The mainstream press experiences a collective panic attack whenever individuals decide to step off the multicultural treadmill. The Telegraph’s recent investigation titled “US ‘Whites-only’ towns spread to Wales” reads like Mein Kampf meets The Da Vinci Code, spinning a tale of diabolical isolationism because a few people bought some plots of land in rural Wales.
The word “fascist” was immediately deployed to describe British organiser Simon Birkett, a term which in this case serves as a cheap substitute for actual thought. Birkett simply wants to purchase land and establish a space for people sharing a specific European heritage. Labelling a man a fascist for wanting to live among his own cultural peers is a lazy rhetorical trick that avoids the actual discussion about voluntary association, and relies entirely on name-calling to generate fear and anger in readers.
Every human group possesses an inherent right to preserve its unique culture, history, and lineage. People routinely celebrate self-determination and cultural preservation for various global populations. This same principle applies to European-derived populations. Wanting to socialise, reproduce, and live among individuals with a shared history is a natural human inclination, and is entirely peaceful. The desire to maintain a distinct ancestral identity violates no laws of nature, and inflicts zero harm on neighbouring communities. Individuals choosing to marry and raise children within their own ethnic group are exercising basic personal autonomy, and protecting their lineage.
Across the Atlantic, the Return to the Land (RTTL) movement in Arkansas, led by Eric Orwoll, faces identical hostility. Journalists express outrage over a small group of people building homes and raising chickens in the Ozarks. In May, a civil rights lawsuit targeted this community for alleged housing discrimination, in what amounts to an attack on private transactions. An independent association has a fundamental right to establish its own membership criteria, and the US Constitution guarantees the right to free assembly. The members of the RTTL project seek a simple, agrarian lifestyle away from urban centres. They demand nothing from the state except the right to be left alone. The state, though, considers that simple request a declaration of war.
The global media routinely praises indigenous groups and ethnic enclaves for protecting their ancestral lands and traditions. Journalists write glowing profiles of cultural preservation efforts in South America, Asia, and Africa, but they reverse this standard instantly when White people express the exact same desire, reflecting a deep ideological bias in mainstream journalism.
The Woodlander Initiative (TWI) in the United Kingdom seeks to secure rural plots for its members. This is a legitimate real estate venture. The participants are buying land legally on the open market. They are building homes and living peacefully. They are exercising their legal property rights.
But The Telegraph portrays a handful of homesteaders in Arkansas and Wales as a coordinated global network threatening Western civilisation, when the actual reality consists of a small but growing number people who want to live amongst their own kind – milking goats, homeschooling children, and sharing a few images of families foraging in the woods.
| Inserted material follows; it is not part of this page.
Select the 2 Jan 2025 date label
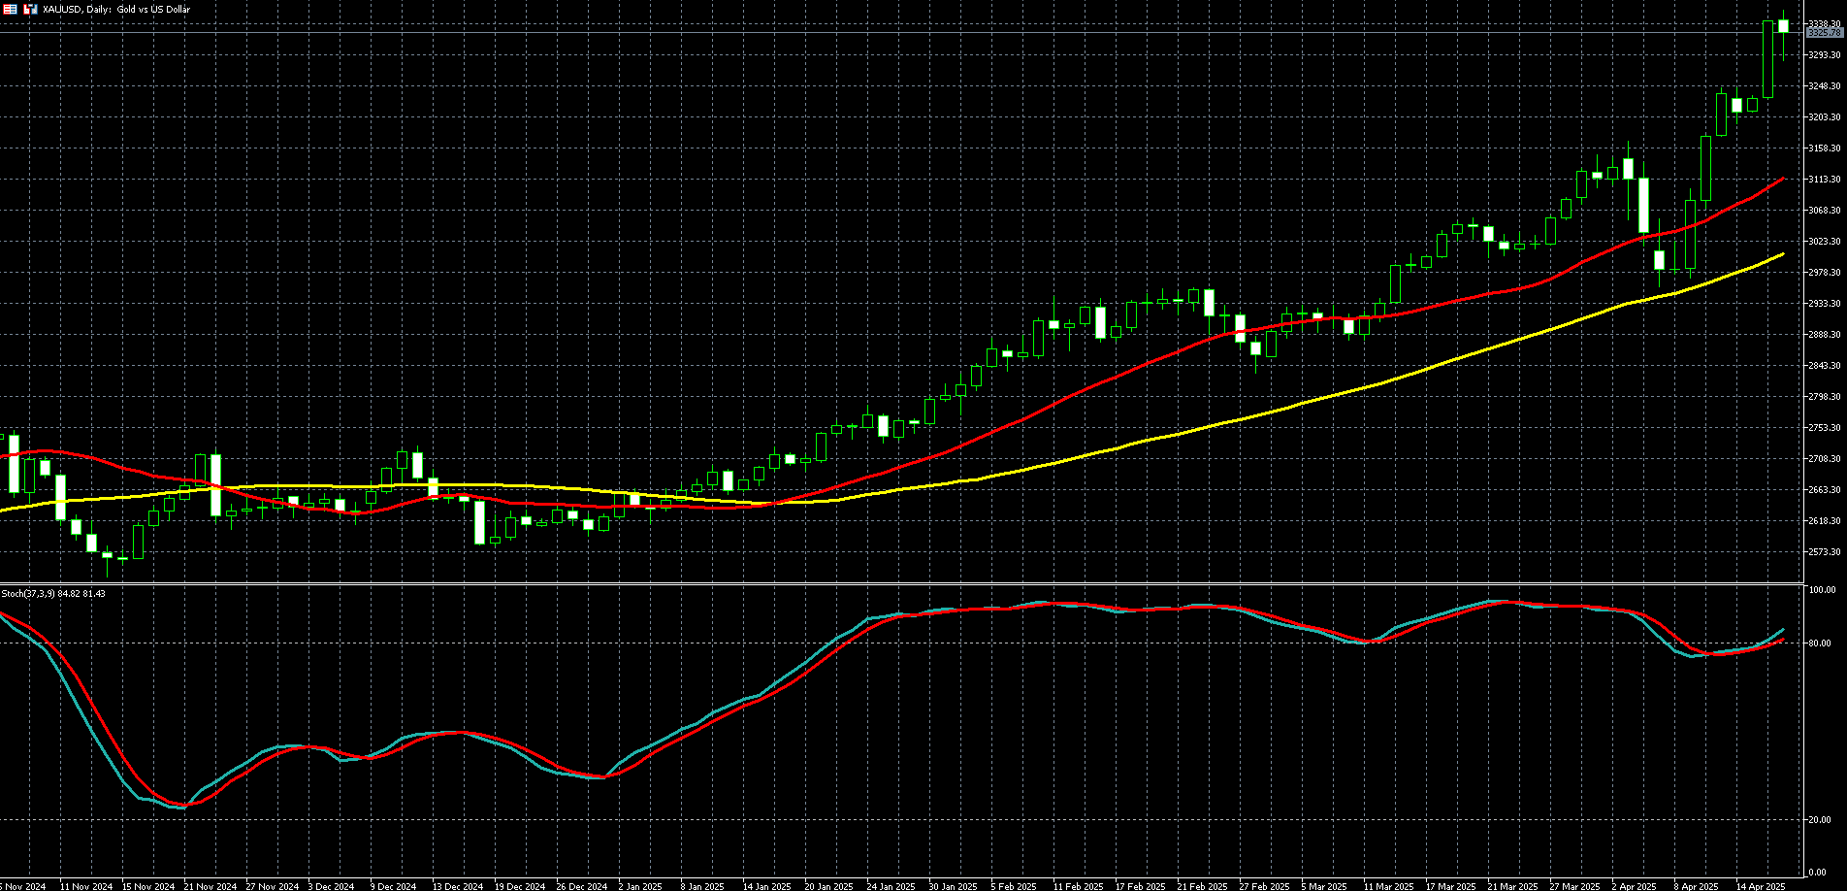 click(639, 886)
This is because the establishment demands absolute conformity. It cannot tolerate even the smallest pocket of voluntary secession, and views self-reliance as an existential threat. The Telegraph, which loves to parade around as the sensible “anti-Guardian” of British journalism, has whipped itself into such a frenzy it is as if the Manson family had weaponised country living to hunt down non-Whites.
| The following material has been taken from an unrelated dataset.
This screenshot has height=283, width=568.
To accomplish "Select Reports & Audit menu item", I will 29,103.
The hypocrisy here is enough to choke on. In 2020, a group of black families in the United States purchased their own plot of land to establish an exclusively black community called Freedom, Georgia. The public was treated to soppy, romanticised media profiles celebrating their act of defiance. If one group possesses the absolute right to build an intentional demographic community, that exact same principle should apply to Whites. The finger-pointing at the movements in the Ozarks and the UK while ignoring Georgia shows the absolute duplicity of the establishment press.
Coerced association is the true violation of human dignity, as forcing individuals into integrated systems against their will breeds genuine resentment. Voluntary separation, by contrast, minimises conflict. If a group of people wishes to withdraw from modern society to build an alternative community, they should be permitted to do so. They are not launching invasions. They are not restricting the rights of others. They are simply choosing a specific demographic environment for their families. This is the ultimate expression of personal liberty.
The legal disputes will eventually resolve, but the fundamental question remains. Freedom of association must include the freedom to exclude. Without the right to choose one’s associates, the concept of liberty becomes completely meaningless.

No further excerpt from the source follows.